Candidate’s objectives:

After completing this reading you should be able to:

- Define and interpret omitted variable bias, and describe the methods for addressing this bias.
- Distinguish between single and multiple regression.
- Interpret the slope coefficient in a multiple regression.
- Describe homoskedasticity and heteroskedasticity in a multiple regression.
- Describe the OLS estimator in a multiple regression.
- Calculate and interpret measures of fit in multiple regression.
- Explain the assumptions of the multiple linear regression model.
- Explain the concepts of imperfect and perfect multicollinearity and their implications.

## Omitted Variable Bias

Consider the student-teacher ratio analysis. You will realize that factors like the quality education determined by the teacher quality and computer usage, and issues affecting students, such as the background of their families, were omitted. Therefore, in the regression of the test scores on the student-teacher ratio chances are that there could be a bias in the OLS estimator of the slope.

An omitted variable bias occurs in the event of a correlation between the regressor and the omitted variable from the analysis that can partly determine the dependent variable. Therefore, for the omitted variable to occur, the following two conditions must be satisfied:

- There must be a correlation between the omitted variable and the included regressor.
- The dependent variable can be determined by the omitted variable.

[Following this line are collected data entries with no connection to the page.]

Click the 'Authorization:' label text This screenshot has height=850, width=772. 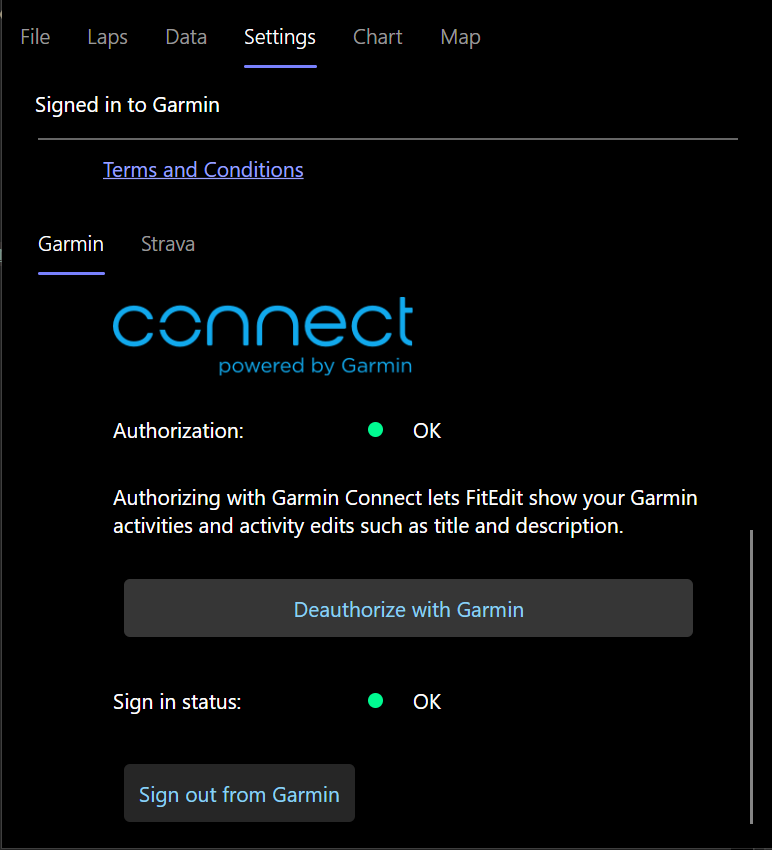[179, 431]
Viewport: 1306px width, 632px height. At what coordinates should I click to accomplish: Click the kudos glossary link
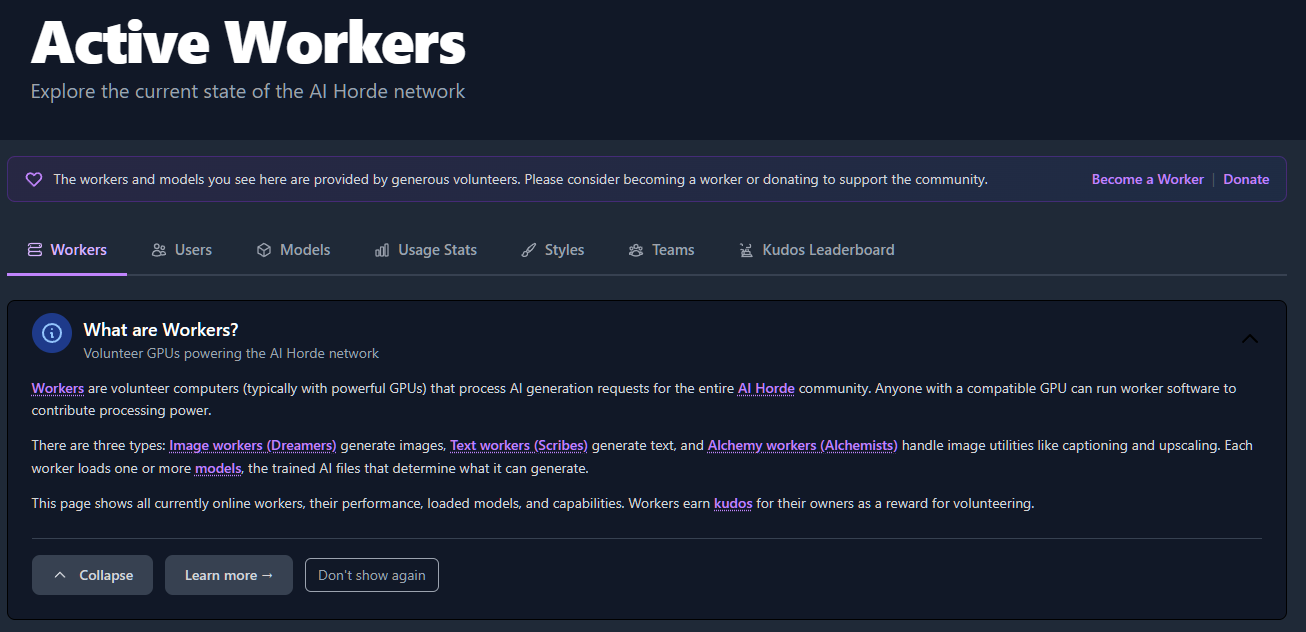click(733, 503)
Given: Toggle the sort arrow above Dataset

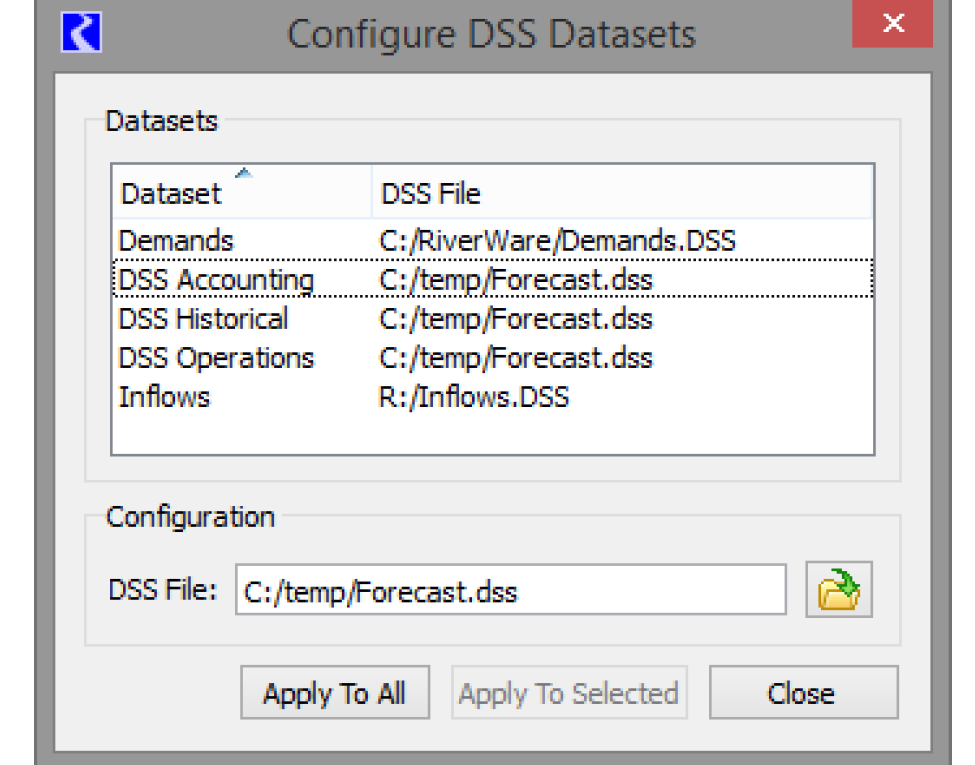Looking at the screenshot, I should (243, 174).
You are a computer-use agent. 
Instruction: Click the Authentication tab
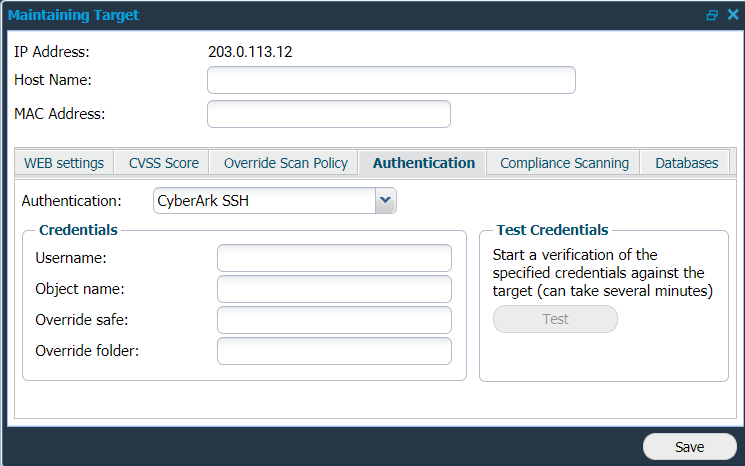(423, 163)
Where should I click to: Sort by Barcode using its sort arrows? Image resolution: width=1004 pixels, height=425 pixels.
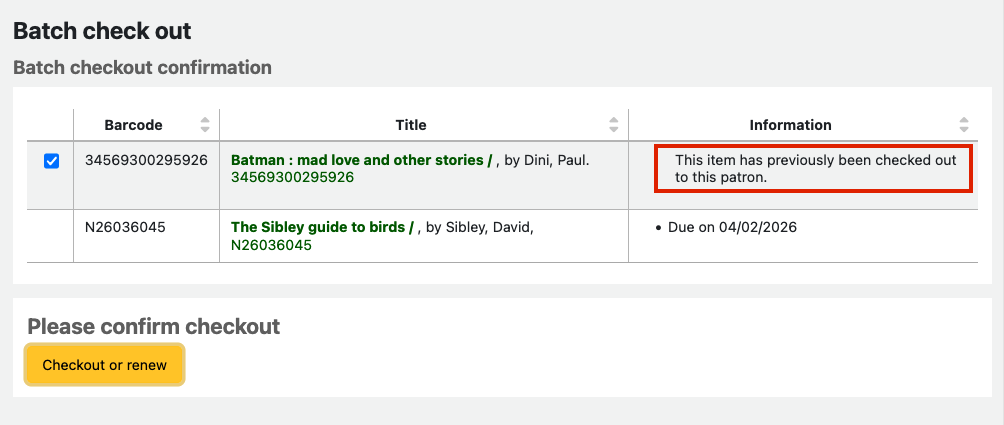205,125
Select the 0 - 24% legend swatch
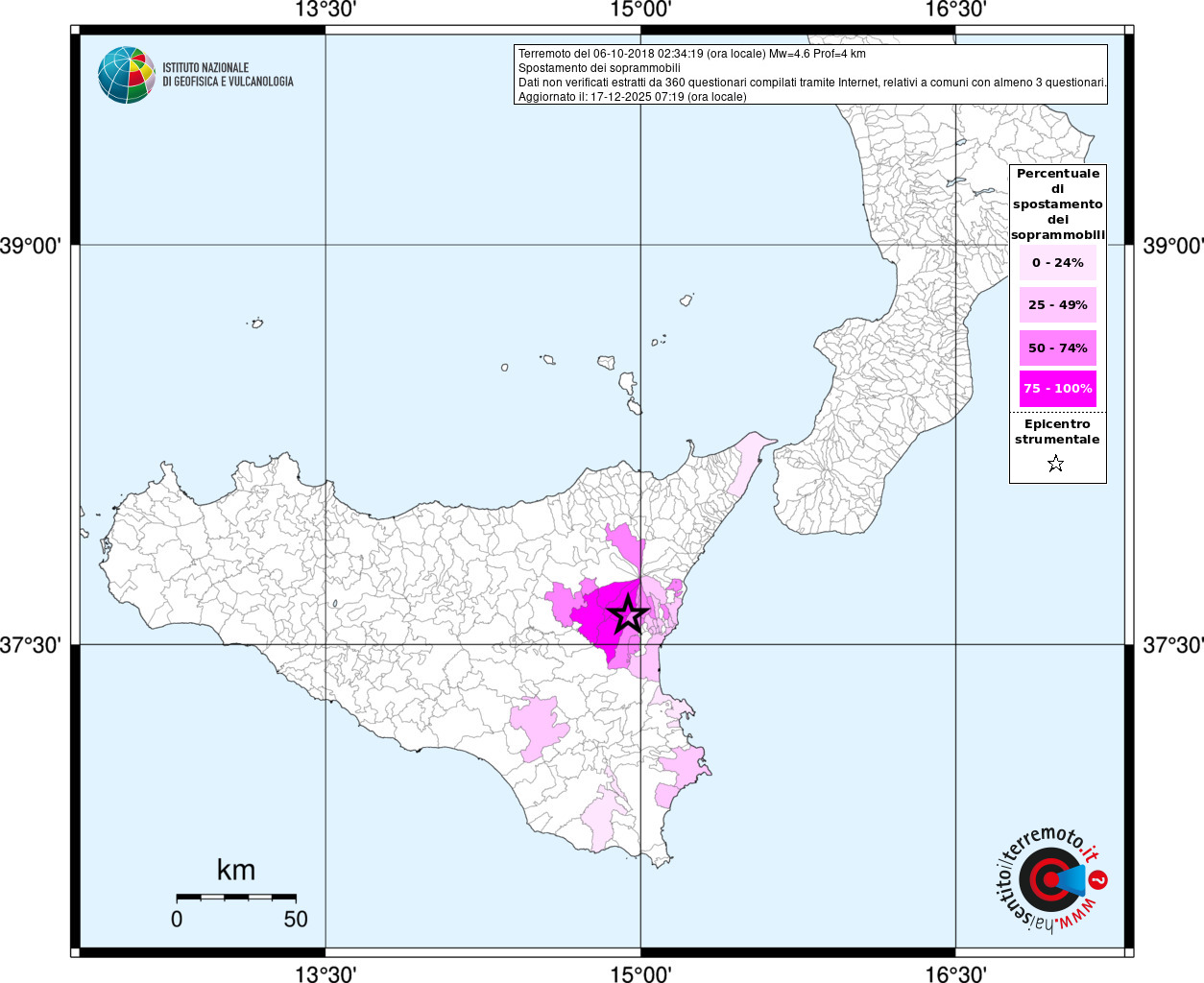Screen dimensions: 1204x983 (x=1058, y=262)
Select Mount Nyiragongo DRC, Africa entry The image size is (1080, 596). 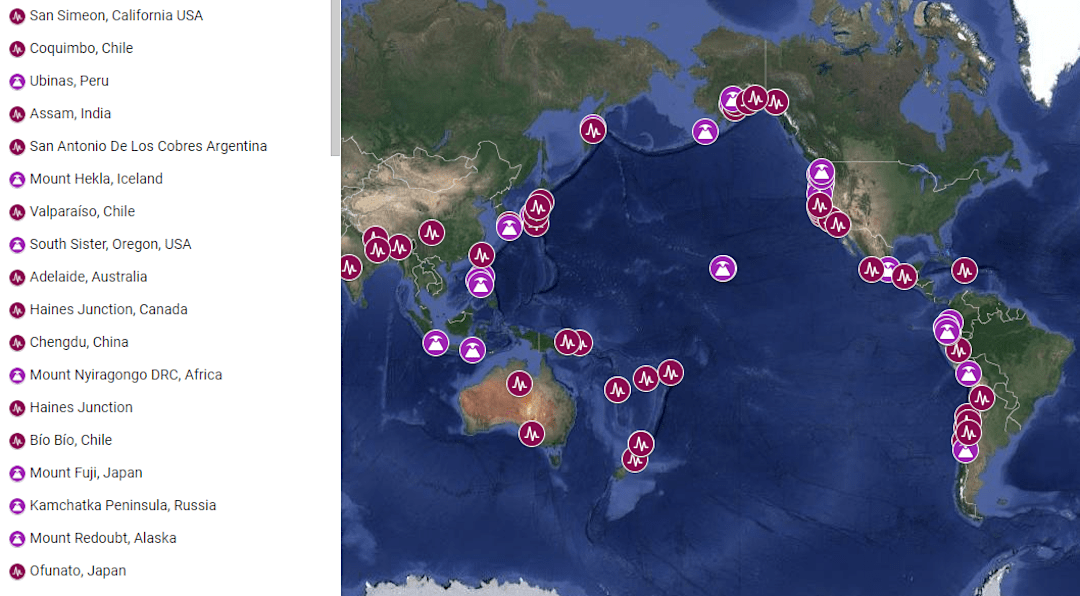click(x=126, y=375)
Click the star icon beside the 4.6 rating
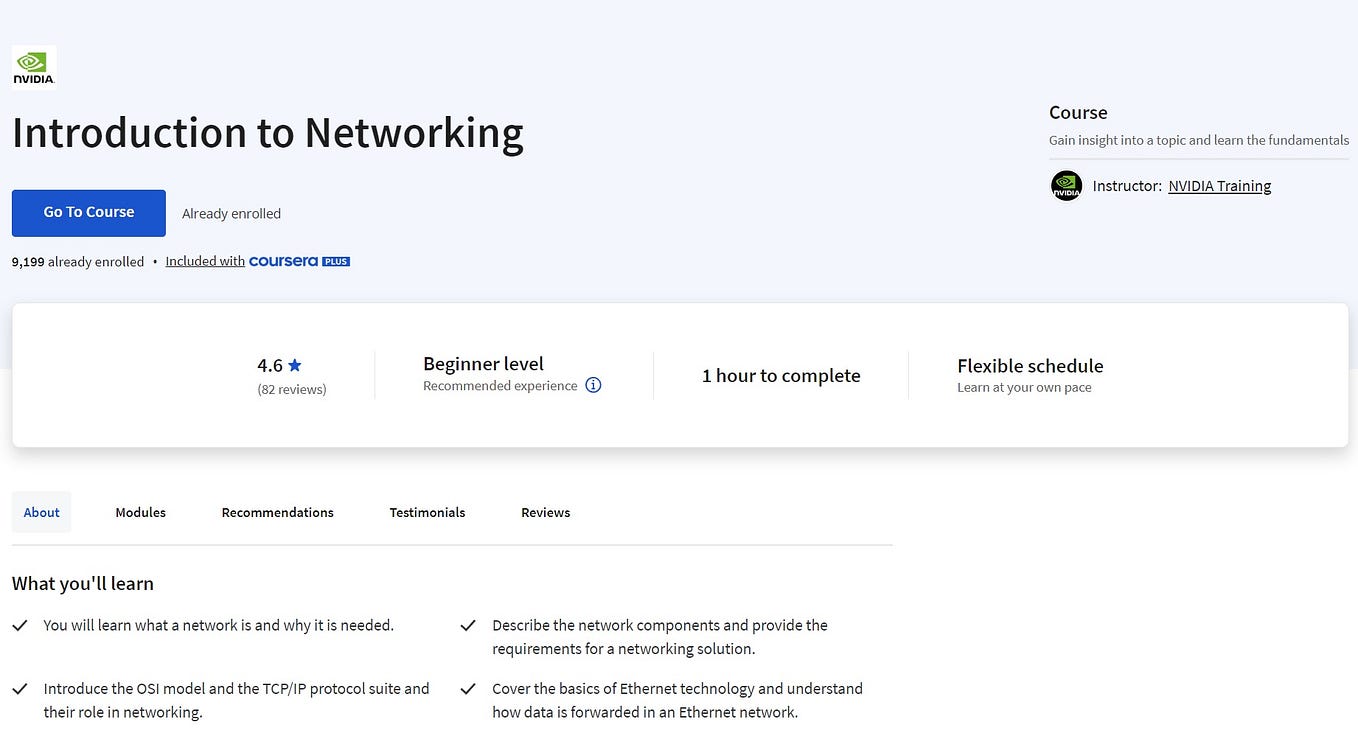Viewport: 1358px width, 734px height. coord(294,364)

### Omitted Variable Bias and the First Least Squares Assumption

Due to the omitted variable bias, the first least squares assumption, \(E\left( { u }_{ i }|{ X }_{ i } \right) =0\), is not correct. Other than \({ X }_{ i }\), all factors that determine \({ Y }_{ i }\) were represented by \({ u }_{ i }\), in the linear regression model with a single regressor. The error term becomes correlated with \({ X }_{ i }\) in the event that one of the said other factors are correlated with \({ X }_{ i }\).

It is also important to note that the conditional mean of \({ u }_{ i }\) given \({ X }_{ i }\) happens to be nonzero as there is a correlation between \({ u }_{ i }\) and \({ X }_{ i }\). In this regard, the first least squares assumption is violated by this correlation, and with dire consequences. The bias in the OLS estimator does not vanish no matter the size of the sample. The Estimator is also considered inconsistent.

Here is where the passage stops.